Lo primero de todo, daros las gracias por los comentarios que me escribisteis ayer, la mayoría conseguisteis emocionarme con vuestras palabras de apoyo y cariño!Y ahora os cuento: me encantan las croquetas! De todas formas y rellenos, pero casi nunca las hago porque no me salen bien, excepto las de cocido (supongo que porque aprendí al lado de mi madre), pero siempre me queda muy líquida la bechamel, y no le pillo el punto. Hasta ahora, que... con la "excusa" de las recetas de blogs amigos, me decidí a intentarlo una vez más con esta riquísima receta de Mabel (Cosas de Mabel). Así lo quería yo, todo bien pesado, nada de "a ojo...". Resultado: perfectas! Te lo agradezco mucho, Mabel, ahora me animaré con otros rellenos. Lo único que cambié es que ella pone 550 ml. de leche y yo llegué hasta 700, que yo doré ligeramente el jamón y ella lo añade al final, y que yo empané primero con harina y ella con pan rallado. Ah! Y el truco de poner la masa en la manga pastelera, me ha parecido genial. Ella preparó hace un tiempo el brazo de gitano de atún y patata, y la ensalada de pulpo de mi blog. El próximo blog amigo será el de Paco (Cocina con Paco).
- Cocer 2 huevos, pelarlos y picarlos.
- Picar en la batidora 180 grs. de jamón serrano.
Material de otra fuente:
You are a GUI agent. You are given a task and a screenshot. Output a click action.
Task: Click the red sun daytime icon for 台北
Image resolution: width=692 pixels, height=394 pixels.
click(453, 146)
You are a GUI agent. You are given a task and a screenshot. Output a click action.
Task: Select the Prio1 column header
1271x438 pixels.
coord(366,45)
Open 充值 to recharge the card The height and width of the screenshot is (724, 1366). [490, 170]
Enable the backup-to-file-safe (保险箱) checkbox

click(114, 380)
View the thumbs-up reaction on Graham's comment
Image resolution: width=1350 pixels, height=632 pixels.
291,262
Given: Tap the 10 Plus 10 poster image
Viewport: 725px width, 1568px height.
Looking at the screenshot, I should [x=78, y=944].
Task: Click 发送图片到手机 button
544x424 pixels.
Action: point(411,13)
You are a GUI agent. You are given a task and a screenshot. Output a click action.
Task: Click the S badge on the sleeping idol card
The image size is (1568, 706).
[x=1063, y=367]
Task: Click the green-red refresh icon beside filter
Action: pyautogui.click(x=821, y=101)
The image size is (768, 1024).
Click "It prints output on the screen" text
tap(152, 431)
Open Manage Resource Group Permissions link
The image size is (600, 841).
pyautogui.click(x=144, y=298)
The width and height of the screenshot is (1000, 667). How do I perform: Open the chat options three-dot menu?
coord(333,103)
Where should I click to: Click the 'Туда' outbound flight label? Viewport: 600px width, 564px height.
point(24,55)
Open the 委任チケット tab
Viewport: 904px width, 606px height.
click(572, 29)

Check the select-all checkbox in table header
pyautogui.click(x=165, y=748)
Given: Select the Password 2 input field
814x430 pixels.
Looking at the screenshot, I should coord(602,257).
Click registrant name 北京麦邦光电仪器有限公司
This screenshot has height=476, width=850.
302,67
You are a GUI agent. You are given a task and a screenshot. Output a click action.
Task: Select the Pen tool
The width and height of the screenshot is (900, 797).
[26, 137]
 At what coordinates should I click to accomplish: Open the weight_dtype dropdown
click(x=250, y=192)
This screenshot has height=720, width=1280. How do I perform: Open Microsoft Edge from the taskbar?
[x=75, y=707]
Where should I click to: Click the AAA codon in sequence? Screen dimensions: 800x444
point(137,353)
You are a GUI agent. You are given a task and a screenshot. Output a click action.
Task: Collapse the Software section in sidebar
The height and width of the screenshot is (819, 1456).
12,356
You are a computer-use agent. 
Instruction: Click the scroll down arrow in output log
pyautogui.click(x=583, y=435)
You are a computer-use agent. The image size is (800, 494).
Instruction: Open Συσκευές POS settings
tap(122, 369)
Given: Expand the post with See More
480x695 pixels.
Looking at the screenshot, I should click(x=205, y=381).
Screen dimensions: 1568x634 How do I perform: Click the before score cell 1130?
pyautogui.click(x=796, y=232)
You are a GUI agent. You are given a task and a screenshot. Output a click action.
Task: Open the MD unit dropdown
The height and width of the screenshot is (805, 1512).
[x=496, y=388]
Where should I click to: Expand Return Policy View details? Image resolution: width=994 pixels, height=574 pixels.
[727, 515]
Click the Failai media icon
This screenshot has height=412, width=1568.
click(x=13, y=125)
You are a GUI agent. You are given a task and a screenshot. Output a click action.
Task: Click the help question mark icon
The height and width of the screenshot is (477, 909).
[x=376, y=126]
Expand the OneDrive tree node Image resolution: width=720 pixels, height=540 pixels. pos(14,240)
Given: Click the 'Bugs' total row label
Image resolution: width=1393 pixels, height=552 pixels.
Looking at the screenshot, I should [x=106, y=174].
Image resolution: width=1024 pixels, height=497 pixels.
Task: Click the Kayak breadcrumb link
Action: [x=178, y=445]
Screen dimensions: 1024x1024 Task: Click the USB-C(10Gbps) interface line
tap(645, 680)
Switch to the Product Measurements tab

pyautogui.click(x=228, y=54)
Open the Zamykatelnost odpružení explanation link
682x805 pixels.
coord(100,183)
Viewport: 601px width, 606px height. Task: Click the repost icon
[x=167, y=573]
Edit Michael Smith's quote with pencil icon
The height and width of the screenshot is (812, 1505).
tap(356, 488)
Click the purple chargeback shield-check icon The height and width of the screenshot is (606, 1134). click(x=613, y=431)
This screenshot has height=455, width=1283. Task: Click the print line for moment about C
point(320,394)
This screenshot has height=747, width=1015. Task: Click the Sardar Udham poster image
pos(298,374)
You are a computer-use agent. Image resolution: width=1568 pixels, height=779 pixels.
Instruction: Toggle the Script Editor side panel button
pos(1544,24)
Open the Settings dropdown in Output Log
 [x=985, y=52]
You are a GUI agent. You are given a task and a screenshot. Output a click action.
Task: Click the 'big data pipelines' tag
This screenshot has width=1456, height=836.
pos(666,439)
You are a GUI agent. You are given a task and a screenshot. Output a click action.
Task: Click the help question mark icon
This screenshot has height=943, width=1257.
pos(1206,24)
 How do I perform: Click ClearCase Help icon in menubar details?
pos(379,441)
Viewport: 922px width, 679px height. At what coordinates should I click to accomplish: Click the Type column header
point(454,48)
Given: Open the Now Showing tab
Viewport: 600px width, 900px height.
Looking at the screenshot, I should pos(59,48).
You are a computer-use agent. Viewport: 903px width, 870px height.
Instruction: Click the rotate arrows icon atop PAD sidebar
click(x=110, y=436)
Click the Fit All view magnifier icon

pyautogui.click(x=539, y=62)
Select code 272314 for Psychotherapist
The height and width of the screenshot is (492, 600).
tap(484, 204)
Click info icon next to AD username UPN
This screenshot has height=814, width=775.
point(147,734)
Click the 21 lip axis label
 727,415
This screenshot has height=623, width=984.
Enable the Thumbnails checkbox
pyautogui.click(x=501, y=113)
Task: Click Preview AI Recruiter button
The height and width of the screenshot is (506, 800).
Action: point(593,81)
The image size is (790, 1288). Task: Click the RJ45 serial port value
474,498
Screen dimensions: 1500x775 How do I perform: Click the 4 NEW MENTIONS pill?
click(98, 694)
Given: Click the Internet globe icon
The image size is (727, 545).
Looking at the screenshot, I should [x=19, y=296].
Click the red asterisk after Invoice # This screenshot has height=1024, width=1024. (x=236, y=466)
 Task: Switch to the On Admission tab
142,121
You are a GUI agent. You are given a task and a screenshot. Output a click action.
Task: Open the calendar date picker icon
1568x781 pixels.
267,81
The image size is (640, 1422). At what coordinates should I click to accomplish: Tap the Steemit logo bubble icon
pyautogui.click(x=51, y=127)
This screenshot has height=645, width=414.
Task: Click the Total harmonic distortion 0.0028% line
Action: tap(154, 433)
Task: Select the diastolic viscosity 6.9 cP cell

- En una sartén, calentar 50 grs. de mantequilla y 80 ml. de aceite de oliva. Dorar 50 grs. de cebolla con una chispa de sal, y añadir 120 grs. de harina; remover bien hasta que coja color. Añadir el jamón picado y dar un par de vueltas. Ir añadiendo poco a poco 550-700 ml. de leche entera, sin parar de mover durante unos 20´ a fuego medio (6 de 9 en mi placa). Salpimentar y añadir nuez moscada y seguir removiendo hasta que quede una bechamel espesita y se vaya despegando de las paredes. Añadir los huevos cocidos y picados. Mezclar todo bien y verter en una manga pastelera hasta que se enfríe totalmente.
- En una bandeja amplia con harina, poner tiras largas de la masa y embadurnar bien con la harina; cortar porciones del tamaño que se prefiera y volver a embadurnar con la harina. Retirar el exceso, dándole forma a las croquetas y pasarlas por huevo batido y después por pan rallado. Reservar ½ hora en la nevera para que se endurezcan un poco y que no se abran al freír. Calentar aceite abundante y freírlas hasta que estén doradas.